§ **Source extract**:
========
Three Highlights of Upcoming China-U.S. Strategic and Economic Dialogue

Jun 22 , 2015

The 7th China-US Strategic and Economic Dialogue (S&ED) and the 6th High-Level Consultation on People-to-People Exchanges are to be held in Washington D.C. in late June. Chinese leaders will take a large delegation to the US. In his new book Dealing with China, former Treasury Secretary Henry Paulson described the Strategic Economic Dialogue (SED) President Bush and he himself developed with China in 2005 as an important platform to handle financial, trade, exchange rate, energy, environment and other issues between the two countries. The dialogues since then have become bricks with which a grand structure has been built, so that China and US are enabled to deal with possible tension and antagonism in the future. The SED became S&ED in 2009. Six rounds of dialogue have been conducted on bilateral, regional and global issues, with rich results.

 

 

In September, Chinese President is paying his first state visit to the US while celebrating the 70th anniversary of the United Nations. At a time when the two competitors may become strategic adversaries, the visit will be of great significance to stabilizing China-US relations, relieving anxiety and expanding common interests. The keynote of the upcoming S&ED will be to warm up for the state visit, encourage trade and investment, cool down hotspot issues, cheer for people-to-people exchanges and compare notes on global issues. The dialogue will cover extensive topics. This author believes there will be three main focus areas.

 

The first is the bilateral investment treaty (BIT). China is comprehensively deepening reform and opening wider according to the strategic decision made at the 3rd Plenum of the 18th CPC Central Committee. The BIT negotiation, together with accelerated effort to develop free-trade zones in Shanghai, Tianjin, Fujian and Guangdong, marks a profound change of the investment and financing administration system in China, which will lead to more investment opportunities for foreign capital including from the US. According to the report published by the National Committee on US-China Relations and Rhodium Group in May, Chinese companies invested 46 billion dollars in the US from 2000 to 2014, creating over 80,000 jobs. It is argued that greater transparency in the national security review by the Committee on Foreign Investment in the United States (CFIUS) will boost Chinese companies’ confidence in investing in the US. The two countries have completed negotiation on the main text and core clauses of BIT and are now focusing on the negative list. Messages from the dialogue in this regard are thus worth looking forward to.

The second is the South China Sea issue. The clash between China’s rise and America’s strategy to rebalance the Asia Pacific has led to the loss of tranquility in the seas surrounding China. The South China Sea issue is poised to take the overall China-US relationship hostage. The US has been pointing fingers at recent Chinese construction on some islands and reefs and openly challenged China with flights of military aircrafts and a media uproar. Such dangerous provocation and quarrels will not help resolve problems. For China, the construction work is conducted for maritime search and rescue, disaster prevention and relief, meteorological observation, navigation safety and fisheries. And the normal freedom of navigation and flight has never met interference. Meanwhile, the South China Sea is the maritime lifeline of China. Given the aggressive moves of the US to strengthen its alliance system and forward military presence plus the reality of military deployments by other claimants on islands and reefs they have taken from China and occupied, China has every reason to enhance its capability in island defense and marine monitoring. However, it remains hard to imagine that China will challenge America’s maritime supremacy with just a few islands and reefs. In the face of China’s effort to feel more secure, there is no need for the superpower to make a huge fuss. American attempts to achieve geopolitical goals by creating regional tension will only steer a thriving Asia into a new Cold War, in which the interests of all countries will be harmed.
========
§ **Entries shown**:
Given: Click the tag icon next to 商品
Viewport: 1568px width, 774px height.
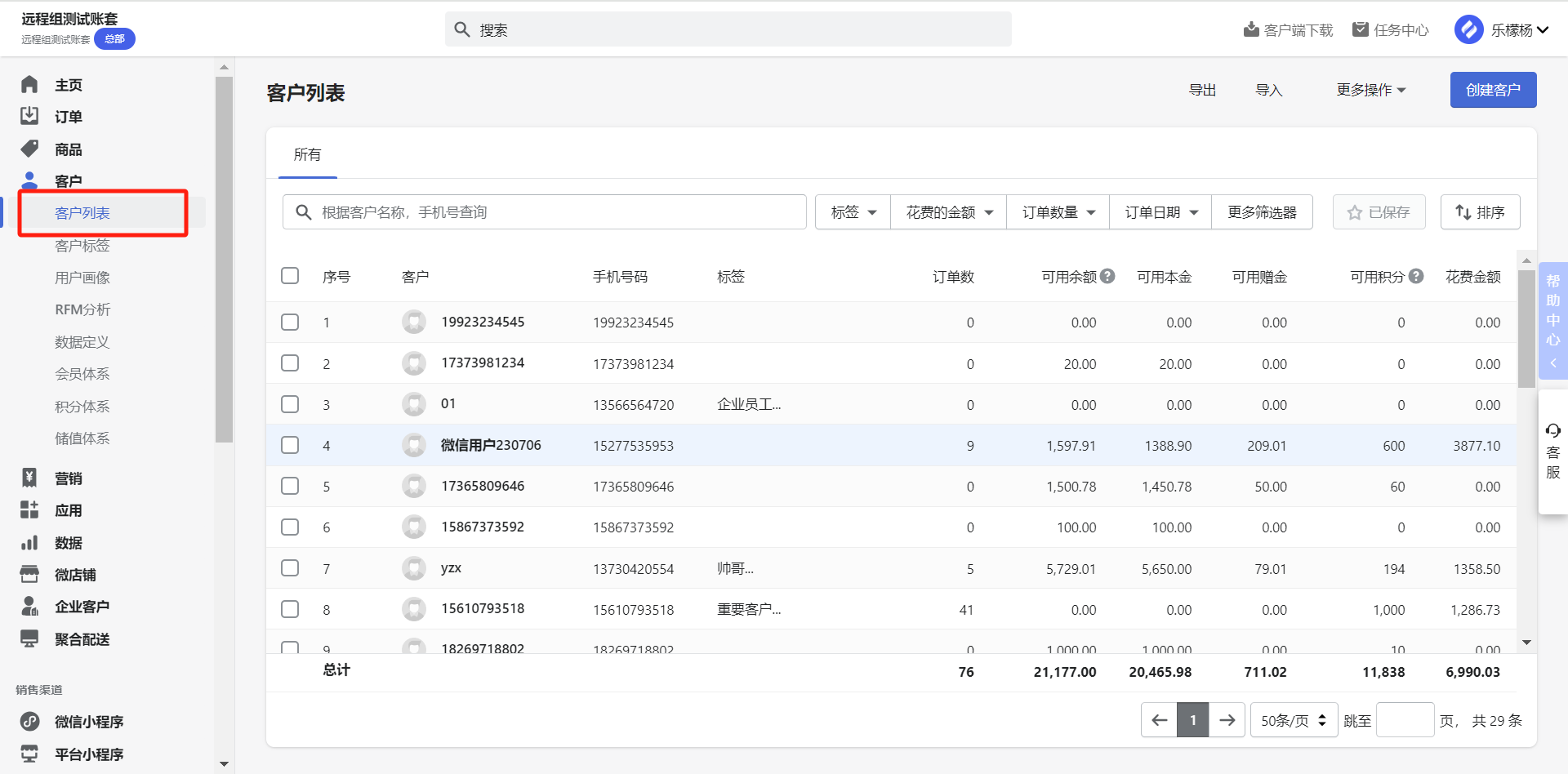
========
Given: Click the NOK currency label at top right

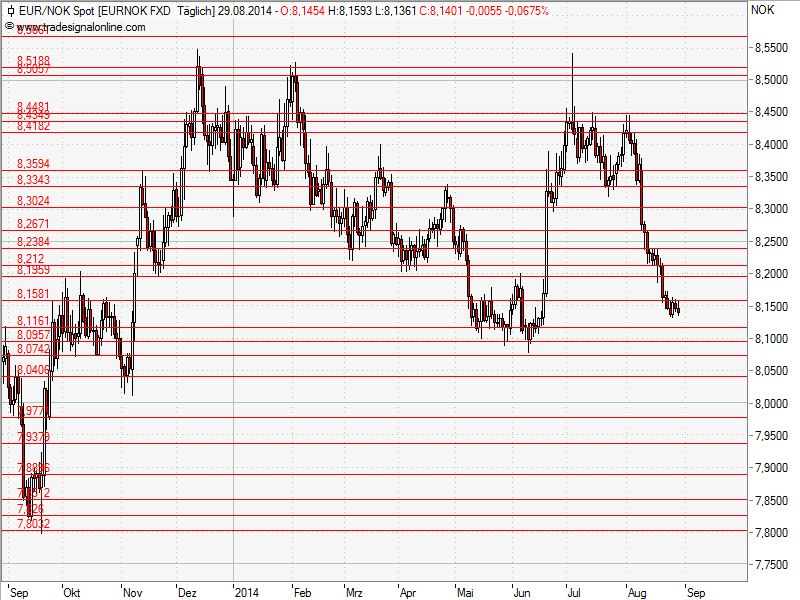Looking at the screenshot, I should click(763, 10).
========
§ **Tasks to complete**:
**A)** Can you duplicate the part of the China-U.S. dialogue article between "The 7th China-US" and "with rich results.", inclusive?
**B)** Will you pick up the article on the China-U.S. Strategic and Economic Dialogue after its last sentence and continue it?

§ **Answers to each task**:
**A)**
The 7th China-US Strategic and Economic Dialogue (S&ED) and the 6th High-Level Consultation on People-to-People Exchanges are to be held in Washington D.C. in late June. Chinese leaders will take a large delegation to the US. In his new book Dealing with China, former Treasury Secretary Henry Paulson described the Strategic Economic Dialogue (SED) President Bush and he himself developed with China in 2005 as an important platform to handle financial, trade, exchange rate, energy, environment and other issues between the two countries. The dialogues since then have become bricks with which a grand structure has been built, so that China and US are enabled to deal with possible tension and antagonism in the future. The SED became S&ED in 2009. Six rounds of dialogue have been conducted on bilateral, regional and global issues, with rich results.

**B)**
The third highlight will be military-to-military dialogue. Mil-to-mil ties are an important component of the two countries’ effort to develop a new model of major-power relationship. Last year, the two sides reached agreement on mutual notification mechanism for major military operations and standards of behavior for air and sea military safety at high seas. The two sides are now negotiating rules of behavior for air encounters. The S&ED will offer an opportunity to observe whether they will consult each other on nuclear issues, maritime affairs, space and polar regions and whether the cyber security working group dialogue that has been interrupted by the Department of Justice’s cyber espionage charges against Chinese military officers will be resumed.

Ten years have passed like a short moment. Since the creation of this dialogue, huge changes have taken place in China-US relations. There are contacts in wider areas and converse on more extensive topics. At the same time, competition between them has become more fierce and the relationship more complex. It seems that how to treat each other or engage more effectively, and where China-US relations are going, have become difficult questions for both. There have been various new ideas proposed such as new Cold War, Thucydides trap, community of shared destiny and new model of major power relationship etc, involving all forms of interaction such as engagement, competition, containment, regulation and cooperation. Recently some renowned American China experts, including David Lampton and Orville Schell, have expressed concerns over China-US relations. As the 2016 general election gradually unfolds in the US, China may again become an election scapegoat. However, we still believe that so long as both countries still attach importance to this dialogue mechanism, the largest between them and at the highest level, and so long as the list of cooperation results grows longer as time passes by, leaders and people in both countries should have confidence in each other and China-US relations will stand the test of the times and push upward against setbacks and resistance.